> **READING PASSAGE**:
◇ ◇ ◇ ◇
From A Guide for the Perplexed:
Destroying everything they can find and turning everything upside down has been a truly memorable day for the midgets; you can see the joy in their faces. Audiences walk out aching from laughter.
Following WWII, the German government required rigorous censorship for films to be released in theaters. Knowing he’d have his film banned—what with all its blasphemy and anarchic tendencies—he opted to self-distribute Even Dwarfs Started Small in 1970, still facing protests and death threats wherever he took it. From all angles at that: from revolutionaries who claimed he was portraying the civil rebellion of the late ’60s as violent and wrongheaded, from animal rights activists decrying scenes of animal mistreatment, and from white supremacists because…I’m not entirely sure why, to be honest. Herzog finds the actions of the little people justified as they rage against an oppressive society, and swears the monkey wasn’t harmed, nor that his crew killed the pig, because a butcher was killing the pig anyway, but that he does have trouble watching the scene in which piglets suckle at the dead pig’s teats, not to mention the scene toward the end of the film where the institution’s director loses his mind in a shower of glass and freaked out chickens. In the midst of the detritus, I can’t help but catch a glimpse of a chicken gone totally immobile.
The most well-known anecdote to come out of Even Dwarfs Started Small is about how the man playing Territory, Gerhard Marz, burst into flame when attempting to water the flowers with gas, which was not too long after the car they eventually sent plummeting down the sinkhole completely ran over him. Miraculously, Marz was fine in both cases, but as part of a deal with the crew, Herzog vowed to launch himself into a nearby cactus patch if shooting completed without any further injuries. It did, so he did too, a spectacle of masochism as an act of solidarity.
Watching Even Dwarfs Started Small with Herzog talking along, maybe I’m just grasping at anything, but I get the sense that this is painful or him to watch. Not only because he was coming out of the desert a traumatized man when he made it, nor because it’s arguably his bleakest—or at least his most anxiety-inducing—film. It’s because of the responsibility he feels for all of the accusations and controversies levied at his work, beholden to them even if he doesn’t have to agree with them. He accepts them. Same goes for watching the scenes with Hombre, Herzog musing that he had to restrain himself from yelling, “cut,” even as his concern for the actor grew with every diaphragm-destroying cough. “This is hard to watch,” he mentions, seemingly to no one.
But he still does. There’s purpose to these images. “It reduces the horror, banishes it, pushes it to a safe place. And the pain hopefully is over and the nightmare hopefully is over.”
Sources:
Canby, Vincent (1970, September 7). ‘Dwarfs Started Small.’ The New York Times. https://www.nytimes.com/1970/09/17/archives/dwarfs-started-small.html
Glover, Crispin and Werner Herzog and Norm Hill. Audio commentary. Even Dwarfs Started Small. Dir. Herzog. Shout Factory, 2014. Blu-ray.
Herzog, Werner and Paul Cronin. Werner Herzog : A Guide for the Perplexed. London, Faber & Faber, 2014.
◇ ◇ ◇ ◇
> **EXTRACTED RECORDS**:
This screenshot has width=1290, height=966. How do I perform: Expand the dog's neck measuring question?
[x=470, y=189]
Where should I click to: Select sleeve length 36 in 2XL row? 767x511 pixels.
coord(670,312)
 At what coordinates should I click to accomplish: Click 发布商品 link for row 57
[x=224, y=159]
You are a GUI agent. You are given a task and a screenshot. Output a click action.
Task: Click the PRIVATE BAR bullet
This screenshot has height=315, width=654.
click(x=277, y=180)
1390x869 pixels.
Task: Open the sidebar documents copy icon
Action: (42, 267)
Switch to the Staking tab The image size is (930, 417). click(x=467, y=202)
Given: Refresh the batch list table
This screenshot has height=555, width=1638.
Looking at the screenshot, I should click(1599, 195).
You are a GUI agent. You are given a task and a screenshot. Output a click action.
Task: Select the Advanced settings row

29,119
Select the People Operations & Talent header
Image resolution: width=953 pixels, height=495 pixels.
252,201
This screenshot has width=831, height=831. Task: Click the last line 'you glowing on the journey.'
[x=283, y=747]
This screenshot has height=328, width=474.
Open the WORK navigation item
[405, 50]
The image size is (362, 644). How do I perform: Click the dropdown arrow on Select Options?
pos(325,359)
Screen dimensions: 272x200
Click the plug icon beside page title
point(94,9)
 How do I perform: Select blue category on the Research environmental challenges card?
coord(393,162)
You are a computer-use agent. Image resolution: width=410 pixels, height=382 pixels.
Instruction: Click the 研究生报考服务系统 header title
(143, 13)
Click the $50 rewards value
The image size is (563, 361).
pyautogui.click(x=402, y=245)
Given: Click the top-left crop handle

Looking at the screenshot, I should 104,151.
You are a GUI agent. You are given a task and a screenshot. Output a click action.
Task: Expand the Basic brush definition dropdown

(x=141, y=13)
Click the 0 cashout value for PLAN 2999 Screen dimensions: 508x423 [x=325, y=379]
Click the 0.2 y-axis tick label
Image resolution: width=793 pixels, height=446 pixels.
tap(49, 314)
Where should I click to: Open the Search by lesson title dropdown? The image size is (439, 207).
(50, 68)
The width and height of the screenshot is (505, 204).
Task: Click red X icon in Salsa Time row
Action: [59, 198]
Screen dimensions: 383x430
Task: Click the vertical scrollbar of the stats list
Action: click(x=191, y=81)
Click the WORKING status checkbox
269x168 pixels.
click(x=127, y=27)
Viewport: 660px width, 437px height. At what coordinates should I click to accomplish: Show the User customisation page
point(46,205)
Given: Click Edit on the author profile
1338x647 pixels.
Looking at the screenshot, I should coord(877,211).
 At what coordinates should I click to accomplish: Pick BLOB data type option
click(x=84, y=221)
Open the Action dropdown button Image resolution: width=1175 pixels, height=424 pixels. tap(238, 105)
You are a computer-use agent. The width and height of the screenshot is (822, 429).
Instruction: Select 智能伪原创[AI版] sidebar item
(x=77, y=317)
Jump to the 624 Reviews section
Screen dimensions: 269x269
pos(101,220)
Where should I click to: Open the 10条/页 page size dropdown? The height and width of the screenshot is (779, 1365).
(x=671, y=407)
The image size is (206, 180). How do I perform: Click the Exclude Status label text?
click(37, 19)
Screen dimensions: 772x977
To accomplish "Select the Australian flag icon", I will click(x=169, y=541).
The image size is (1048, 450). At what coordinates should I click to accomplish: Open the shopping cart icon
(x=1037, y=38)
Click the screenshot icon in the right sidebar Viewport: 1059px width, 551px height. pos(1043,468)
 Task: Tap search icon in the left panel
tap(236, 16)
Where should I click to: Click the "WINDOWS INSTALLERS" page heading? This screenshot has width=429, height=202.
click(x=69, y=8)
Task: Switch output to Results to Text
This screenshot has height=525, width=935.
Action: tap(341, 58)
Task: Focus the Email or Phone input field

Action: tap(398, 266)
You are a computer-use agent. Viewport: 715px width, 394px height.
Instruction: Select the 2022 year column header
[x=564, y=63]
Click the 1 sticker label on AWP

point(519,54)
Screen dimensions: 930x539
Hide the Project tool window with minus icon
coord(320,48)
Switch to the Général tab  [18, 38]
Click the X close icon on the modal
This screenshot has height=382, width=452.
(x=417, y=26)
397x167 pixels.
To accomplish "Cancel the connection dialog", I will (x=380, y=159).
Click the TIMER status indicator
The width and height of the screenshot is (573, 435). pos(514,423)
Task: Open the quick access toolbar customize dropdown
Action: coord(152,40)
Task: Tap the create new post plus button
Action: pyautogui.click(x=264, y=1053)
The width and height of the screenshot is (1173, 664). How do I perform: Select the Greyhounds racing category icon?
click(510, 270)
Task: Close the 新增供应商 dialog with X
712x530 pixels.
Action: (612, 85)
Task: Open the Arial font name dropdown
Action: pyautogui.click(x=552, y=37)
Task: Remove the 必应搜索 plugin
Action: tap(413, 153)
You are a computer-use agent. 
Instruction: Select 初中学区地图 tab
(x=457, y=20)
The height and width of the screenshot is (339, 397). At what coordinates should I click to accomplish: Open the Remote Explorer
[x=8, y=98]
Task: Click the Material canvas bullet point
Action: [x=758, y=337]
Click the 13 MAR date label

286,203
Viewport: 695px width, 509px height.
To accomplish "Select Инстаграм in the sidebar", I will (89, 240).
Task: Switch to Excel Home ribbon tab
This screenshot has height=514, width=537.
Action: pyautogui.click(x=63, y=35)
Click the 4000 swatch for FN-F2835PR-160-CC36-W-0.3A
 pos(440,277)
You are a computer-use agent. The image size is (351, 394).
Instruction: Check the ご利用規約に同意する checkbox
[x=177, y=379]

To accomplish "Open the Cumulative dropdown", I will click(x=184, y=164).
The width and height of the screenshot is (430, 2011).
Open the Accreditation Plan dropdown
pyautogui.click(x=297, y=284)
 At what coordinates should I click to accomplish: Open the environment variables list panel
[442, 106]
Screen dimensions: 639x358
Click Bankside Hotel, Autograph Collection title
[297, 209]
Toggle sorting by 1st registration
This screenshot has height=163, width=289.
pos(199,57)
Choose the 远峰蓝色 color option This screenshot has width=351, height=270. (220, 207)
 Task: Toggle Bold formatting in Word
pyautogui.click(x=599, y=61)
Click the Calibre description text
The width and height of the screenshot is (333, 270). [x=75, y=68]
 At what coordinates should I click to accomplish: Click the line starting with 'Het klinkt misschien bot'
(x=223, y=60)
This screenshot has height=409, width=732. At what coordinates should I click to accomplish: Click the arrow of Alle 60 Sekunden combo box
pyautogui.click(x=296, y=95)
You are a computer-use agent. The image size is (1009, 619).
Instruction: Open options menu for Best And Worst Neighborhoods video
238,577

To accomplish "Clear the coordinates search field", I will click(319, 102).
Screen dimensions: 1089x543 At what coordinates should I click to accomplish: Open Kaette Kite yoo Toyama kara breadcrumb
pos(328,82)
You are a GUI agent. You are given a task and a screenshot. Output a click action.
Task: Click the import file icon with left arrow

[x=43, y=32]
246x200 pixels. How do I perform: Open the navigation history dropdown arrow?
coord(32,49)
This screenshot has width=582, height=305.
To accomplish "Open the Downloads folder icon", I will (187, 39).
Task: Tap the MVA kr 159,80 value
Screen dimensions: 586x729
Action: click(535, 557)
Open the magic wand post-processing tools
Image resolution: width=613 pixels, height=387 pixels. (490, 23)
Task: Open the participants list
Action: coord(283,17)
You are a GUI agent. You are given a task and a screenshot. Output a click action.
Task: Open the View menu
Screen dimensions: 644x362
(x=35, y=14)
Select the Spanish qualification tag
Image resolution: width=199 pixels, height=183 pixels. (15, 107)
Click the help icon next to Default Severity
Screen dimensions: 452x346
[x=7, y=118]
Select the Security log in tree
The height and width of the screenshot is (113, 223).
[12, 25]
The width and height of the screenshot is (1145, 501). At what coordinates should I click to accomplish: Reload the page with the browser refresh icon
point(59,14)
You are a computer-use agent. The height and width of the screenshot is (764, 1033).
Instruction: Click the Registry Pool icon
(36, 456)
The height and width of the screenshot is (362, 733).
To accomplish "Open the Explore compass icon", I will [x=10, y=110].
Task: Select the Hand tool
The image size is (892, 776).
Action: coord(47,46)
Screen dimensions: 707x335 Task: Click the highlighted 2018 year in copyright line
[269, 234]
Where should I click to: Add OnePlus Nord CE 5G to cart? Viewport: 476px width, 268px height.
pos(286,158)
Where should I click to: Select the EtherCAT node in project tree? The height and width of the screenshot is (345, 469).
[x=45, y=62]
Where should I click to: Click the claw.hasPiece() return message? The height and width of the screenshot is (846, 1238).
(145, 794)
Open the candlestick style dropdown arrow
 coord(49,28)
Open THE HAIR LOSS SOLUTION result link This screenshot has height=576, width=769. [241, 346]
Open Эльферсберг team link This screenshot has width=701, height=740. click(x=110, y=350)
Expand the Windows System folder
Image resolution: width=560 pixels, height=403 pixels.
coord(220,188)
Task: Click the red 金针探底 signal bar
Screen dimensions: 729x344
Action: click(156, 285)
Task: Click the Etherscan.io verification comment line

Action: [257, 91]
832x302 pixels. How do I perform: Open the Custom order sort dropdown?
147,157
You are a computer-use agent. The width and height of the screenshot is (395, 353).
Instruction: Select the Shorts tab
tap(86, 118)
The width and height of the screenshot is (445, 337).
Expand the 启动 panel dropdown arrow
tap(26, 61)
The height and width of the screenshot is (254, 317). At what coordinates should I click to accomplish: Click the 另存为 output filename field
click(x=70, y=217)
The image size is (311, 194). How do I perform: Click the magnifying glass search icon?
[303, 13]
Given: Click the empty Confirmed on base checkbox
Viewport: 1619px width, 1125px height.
◇ ◇ ◇ ◇
> **ACTIVITY LIST**:
#1 In the text about Even Dwarfs Started Small, do these statements agree with it? (a) Herzog chose to distribute the film himself in 1970. (b) Gerhard Marz was badly hurt when he burst into flame. (c) Herzog went into the cactus patch after shooting ended with no more injuries. For each, answer yes or no and quote the deciding words.
#2 Retype the part of the text about Even Dwarfs Started Small that runs from "Watching Even Dwarfs" to "seemingly to no one.".
The rows aren't needed for any of this work.

> **RESULTS FOR EACH TASK**:
#1
(a) Yes: "he opted to self-distribute Even Dwarfs Started Small in 1970"
(b) No: "Miraculously, Marz was fine in both cases"
(c) Yes: "Herzog vowed to launch himself into a nearby cactus patch if shooting completed without any further injuries. It did, so he did too"

#2
Watching Even Dwarfs Started Small with Herzog talking along, maybe I’m just grasping at anything, but I get the sense that this is painful or him to watch. Not only because he was coming out of the desert a traumatized man when he made it, nor because it’s arguably his bleakest—or at least his most anxiety-inducing—film. It’s because of the responsibility he feels for all of the accusations and controversies levied at his work, beholden to them even if he doesn’t have to agree with them. He accepts them. Same goes for watching the scenes with Hombre, Herzog musing that he had to restrain himself from yelling, “cut,” even as his concern for the actor grew with every diaphragm-destroying cough. “This is hard to watch,” he mentions, seemingly to no one.